Brunello di Montalcino

Brunello di Montalcino is one of Italy's most famous and prestigious wines. In Tuscany, its homeland, it perhaps ranks alongside Chianti Classico. All Brunello di Montalcino wine is made exclusively from Sangiovese Grosso grape (a clone of Sangiovese) grown on the slopes around Montalcino – a village 30 kilometers (20 miles) south of Siena.

DOCG regulations require Brunello vineyards to be planted on hills with good sun exposure, at altitudes not surpassing 600 meters (1968ft). This limit is intended to ensure the grapes reach optimal ripeness and flavor before being harvested. Any higher than 600m and the mesoclimate becomes cooler to the point of unreliability. Fortunately the climate in Montalcino is one of the warmest and driest in Tuscany. Achieving full ripeness is consequently a rarely encountered problem for Brunello's vignerons. In good years the Sangiovese Grosso grapes ripen up to a week earlier than those in nearby Chianti and Montepulciano.

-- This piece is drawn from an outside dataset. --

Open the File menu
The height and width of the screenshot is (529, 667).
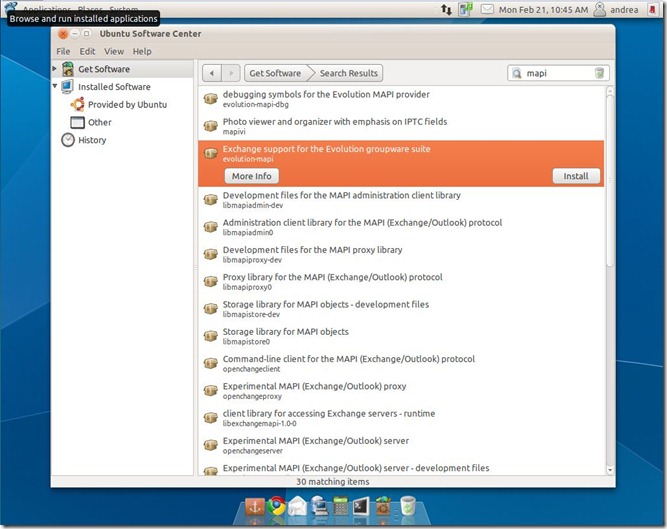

According to the disciplinare di produzione (the legal document laying out the wine's production laws) for Brunello di Montalcino, Brunello must be made from 100 percent Sangiovese and aged for at least four years (five for riserva wines). Two of these years must be spent in oak, and the wine must be bottled at least four months prior to commercial release.

The wine is typically garnet in color with aromas of red and black fruit with underlying vanilla and spice, and perhaps a hint of earthiness. The wines are usually full bodied with alcohol levels around 14 or 15 percent abv. Good tannic structure and bright acidity provides balance.